# Form ohne 1 Pixel verlauf erstellen



## eggrafx (19. März 2007)

Hi Leute. ich habe folgendes Problem. Wenn ich in PS eine neue Formebene zeichne, macht er mir keine scharfe Form (Kante) sondern macht an der Kante eine ein Pixel breite Farbabstufung. Wie kann ich das wegbekommen? Aber ohne Direkt in eine Ebene zu zeichnen und ohne die Ebene zu rastern. Ich möchte die Formebene schon beibehalten.


----------



## Alexander Groß (19. März 2007)

Eine gute Frage der ich mich einfach mal anschliesse. 

Alex


----------



## kuhlmaehn (20. März 2007)

ich hab gerade die ganze Zeit probiert das Problem nachzustellen und manchmal hatte ich auf einmal auch diesen Rand und manchmal dann wieder nicht.
Lange Rede kurzer Sinn.. 
Es klingt zwar sehr seltsam und nicht gerade logisch aber wenn ich die Formebene bei genau 100% vom Bild bzw. "Tatsächliche Pixel" erstelle hat sie keinen "Rand", bei allen anderen Zoomstufen schon.
Sieht für mich nach nem Bug aus


----------



## Nil18 (20. März 2007)

Wenn du mit nem Grafiktablett arbeitest drück mal fester auf.
Ansonsten kannst du irgendwo die Intensität des Pinsels einstellen, wenn du die runterstellst zeichnet PS heller.


----------



## t0ny (20. März 2007)

Wie erstellst du die 'Formebene'? So wie es dasteht, zeichnen? Also mit Bunstift oder Pinsel? Oder nimmst du das Rechteck-Werkzeug? Werde da gerade nicht schlau draus. Denn beim Rechteck-Werkzeug und aktivierter Glättung entstehen solche Kanten.
edit: Jetzt habe ich nochmal nachgeschaut: Also wenn du wirklich so eine Formebene mit einem Rechteck-Werkzeug erstellt hast, dann musst du oben in den Eigenschaften das Häkchen bei 'Glätten' herausnehmen.


----------



## Alexander Groß (20. März 2007)

t0ny hat gesagt.:


> Wie erstellst du die 'Formebene'? So wie es dasteht, zeichnen? Also mit Bunstift oder Pinsel? Oder nimmst du das Rechteck-Werkzeug? Werde da gerade nicht schlau draus. Denn beim Rechteck-Werkzeug und aktivierter Glättung entstehen solche Kanten.
> edit: Jetzt habe ich nochmal nachgeschaut: Also wenn du wirklich so eine Formebene mit einem Rechteck-Werkzeug erstellt hast, dann musst du oben in den Eigenschaften das Häkchen bei 'Glätten' herausnehmen.

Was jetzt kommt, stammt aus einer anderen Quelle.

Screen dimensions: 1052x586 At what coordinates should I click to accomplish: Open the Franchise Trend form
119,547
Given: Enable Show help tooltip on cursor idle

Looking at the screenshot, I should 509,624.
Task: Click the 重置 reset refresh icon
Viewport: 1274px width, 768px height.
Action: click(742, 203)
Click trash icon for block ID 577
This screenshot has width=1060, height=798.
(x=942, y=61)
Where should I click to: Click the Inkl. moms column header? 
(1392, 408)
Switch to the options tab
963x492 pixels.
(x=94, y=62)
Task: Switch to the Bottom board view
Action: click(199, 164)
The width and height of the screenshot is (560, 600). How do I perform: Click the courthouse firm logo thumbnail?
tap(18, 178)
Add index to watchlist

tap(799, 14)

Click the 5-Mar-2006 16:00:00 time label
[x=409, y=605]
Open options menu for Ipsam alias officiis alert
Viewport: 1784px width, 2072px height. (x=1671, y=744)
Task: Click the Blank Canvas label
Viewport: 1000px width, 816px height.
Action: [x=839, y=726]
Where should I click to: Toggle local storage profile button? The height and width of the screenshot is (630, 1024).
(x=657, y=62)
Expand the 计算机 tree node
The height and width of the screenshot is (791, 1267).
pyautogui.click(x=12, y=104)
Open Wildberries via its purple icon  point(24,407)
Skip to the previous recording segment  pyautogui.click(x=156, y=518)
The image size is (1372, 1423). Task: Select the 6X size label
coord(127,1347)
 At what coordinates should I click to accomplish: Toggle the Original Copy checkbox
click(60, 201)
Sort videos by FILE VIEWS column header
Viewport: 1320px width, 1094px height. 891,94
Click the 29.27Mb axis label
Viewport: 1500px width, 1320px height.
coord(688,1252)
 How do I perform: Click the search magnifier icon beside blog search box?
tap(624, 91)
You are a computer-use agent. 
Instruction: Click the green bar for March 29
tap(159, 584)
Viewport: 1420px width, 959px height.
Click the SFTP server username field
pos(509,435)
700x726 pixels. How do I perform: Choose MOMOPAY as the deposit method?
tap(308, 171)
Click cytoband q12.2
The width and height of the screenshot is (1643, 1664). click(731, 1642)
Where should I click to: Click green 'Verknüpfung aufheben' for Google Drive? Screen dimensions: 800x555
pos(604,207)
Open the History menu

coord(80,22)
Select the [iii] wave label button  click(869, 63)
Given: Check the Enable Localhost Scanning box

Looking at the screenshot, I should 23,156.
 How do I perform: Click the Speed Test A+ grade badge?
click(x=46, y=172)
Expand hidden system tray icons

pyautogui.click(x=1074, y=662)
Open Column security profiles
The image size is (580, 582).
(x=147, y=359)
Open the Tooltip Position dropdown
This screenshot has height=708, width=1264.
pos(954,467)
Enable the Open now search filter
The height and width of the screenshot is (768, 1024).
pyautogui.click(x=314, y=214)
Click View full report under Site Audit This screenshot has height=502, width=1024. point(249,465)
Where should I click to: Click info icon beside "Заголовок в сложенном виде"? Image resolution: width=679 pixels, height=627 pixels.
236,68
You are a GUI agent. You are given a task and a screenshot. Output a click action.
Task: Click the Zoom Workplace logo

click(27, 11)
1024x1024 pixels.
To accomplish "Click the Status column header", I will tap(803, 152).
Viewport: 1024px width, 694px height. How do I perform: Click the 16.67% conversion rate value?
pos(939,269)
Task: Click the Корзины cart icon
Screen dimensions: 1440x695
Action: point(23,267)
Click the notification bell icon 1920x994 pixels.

Wenn dann erstellt man eine Formebene mit aktivem Pfadwerkzeug. Und da habe ich keine Option gefunden bei der ich Glätten aktiviere/deaktivieren kann. Denkfehler meinerseits?

Alex


----------



## kuhlmaehn (20. März 2007)

Habt ihr meine Beobachtung ausprobiert?
Bei mir liegt es auf jeden Fall daran!


----------



## Alexander Groß (20. März 2007)

kuhlmaehn hat gesagt.:


> Habt ihr meine Beobachtung ausprobiert?
> Bei mir liegt es auf jeden Fall daran!



Tatsächlich.

Das ist wirklich merkwürdig, bei 100% funktioniert es auch bei mir. Allerdings nur bei Rechtecken und nicht bei Kreisen.

Alex


----------



## eggrafx (20. März 2007)

Vielen Dank für eure mühen. Habe das Problem selber erkannt.
Da Photoshop nur in Rastern von Pixel arbeitet, muß die Fläche genau x-Pixel groß sein. Sind es krumme Pixelmaße z.B. 19,4x22,8 entsteht auf der kante eine andere Farbe. Da z.B. Belichter auch kleinere Masseinheiten als Pixel haben, mach Photoshop die Kantenfarben entweder bis 0,5 heller oder ab 0,5 dunkler.

Vielen Dank für die freudige Teilname


----------